#### AUFGABENSTELLUNG
Setze die Feuilleton-Presseschau im Dokumenttext im selben Stil fort, beginnend nach ihrem letzten Satz.

#### DOKUMENTTEXT
┄┄┄┄┄┄┄┄┄┄┄┄┄┄┄┄┄┄┄┄
Besprochen werden Jan Fabres Salzburger Choreografie "Requiem für eine Metamorphose" sowie drei begleitende Fabre-Ausstellungen, eine Ausstellung im Herzog-Anton-Ulrich-Museum in Braunschweig, die dokumentiert, wie die Welfen ihre Schätze sammelten und verkauften, eine Rostocker Ausstellung über die Geschichte der Hanse und das Album des Countertenors Andreas Scholl mit dem sprechenden Titel "Scholl goes Pop".

NZZ, 28.08.2007

Martina Sabra schildert das zivilgesellschaftliche Phänomen der "Karawanen" in Marokko. Betrieben werden sie etwa von Frauenorganisationen, die in Slums oder abgelegene Dörfer reisen, um auf Anliegen wie Mädchenbildung aufmerksam zu machen. Eine Aktivistin beschreibt das Prinzip so: "'Die Karawanen sind keine Besichtigungstour, sondern eine Woche gemeinsames Arbeiten und Leben', erklärt Najat Ikhich (von der Stiftung Ytto). 'Die Besucher stellen kostenlos ihr Wissen über Gesundheit, Technik und Recht und ihre Kontakte zur Verfügung. Die Familien auf den Dörfern bringen die Gäste kostenlos in ihren Häusern unter und sorgen für das leibliche Wohl. Auf diese Weise machen alle mit, jeweils im Rahmen ihrer Möglichkeiten, und wir müssen keine riesigen Geldmittel aufbringen.'"

Weitere Artikel: Ulf Meyer besucht das Kunstmusum in der kleinen Stadt Akron, Ohio, das durch das Büro Coop Himmelb(l)au in recht Aufsehen erregender Weise erweitert wurde (Bilder hier, hier und hier). Roman Bucheli zitiert zum 28. August einige recht spöttische Aussagen Dürrenmatts, Goethes und Kellers über die Schweiz. Schön, aber was hat es mit dem 28. August für eine Bewandtnis? (Inzwischen haben uns Leser aufgeklärt: Goethes Geburtstag - vielen Dank!)
┄┄┄┄┄┄┄┄┄┄┄┄┄┄┄┄┄┄┄┄
#### DATENSATZ
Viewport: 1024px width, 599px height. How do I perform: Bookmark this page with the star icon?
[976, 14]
┄┄┄┄┄┄┄┄┄┄┄┄┄┄┄┄┄┄┄┄
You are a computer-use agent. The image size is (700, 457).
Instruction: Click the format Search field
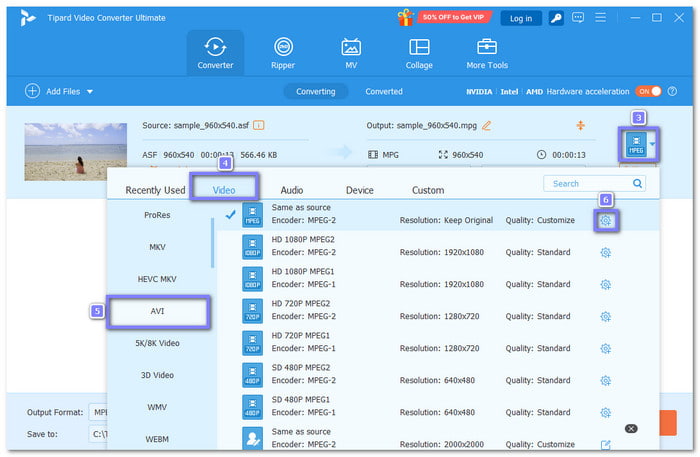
┄┄┄┄┄┄┄┄┄┄┄┄┄┄┄┄┄┄┄┄
#### DIE ANTWORT
Besprochen eine Ausstellung über Peter Zadek in Berlin, und einige Bücher, darunter Gerhard Roths (mehr hier)"Alphabet der Zeit" und Anselm Glücks Roman "Die Maske hinter dem Gesicht", den Paul Jandl als "herzzerreißend schön" feiert.

Tagesspiegel, 28.08.2007

"Comic relief mögen die Jüngeren nicht", resümiert Christiane Peitz den diesjährigen Wettbewerb Firststeps für Abschlussfilme der Filmhochschulen. "Vatermutterkind. Kleinbürger(alp)träume. Provinzenge. Großstadtnomaden. Streifenpolizisten, die von der Beförderung träumen, eine Callcenter-Telefonistin, Heimkinder, Straßenstreuner. Das obdachlose Model "Valerie" (in Birgit Möllers gleichnamigem dffb-Film) ist pleite und lebt in der Tiefgarage des Hyatt-Hotels. Seht nur die Einsamkeit, bedeuten die Jungen im Jahr der großen Demografie- und Familiendebatten, seht nur, wie sehr die Generationen aneinander leiden."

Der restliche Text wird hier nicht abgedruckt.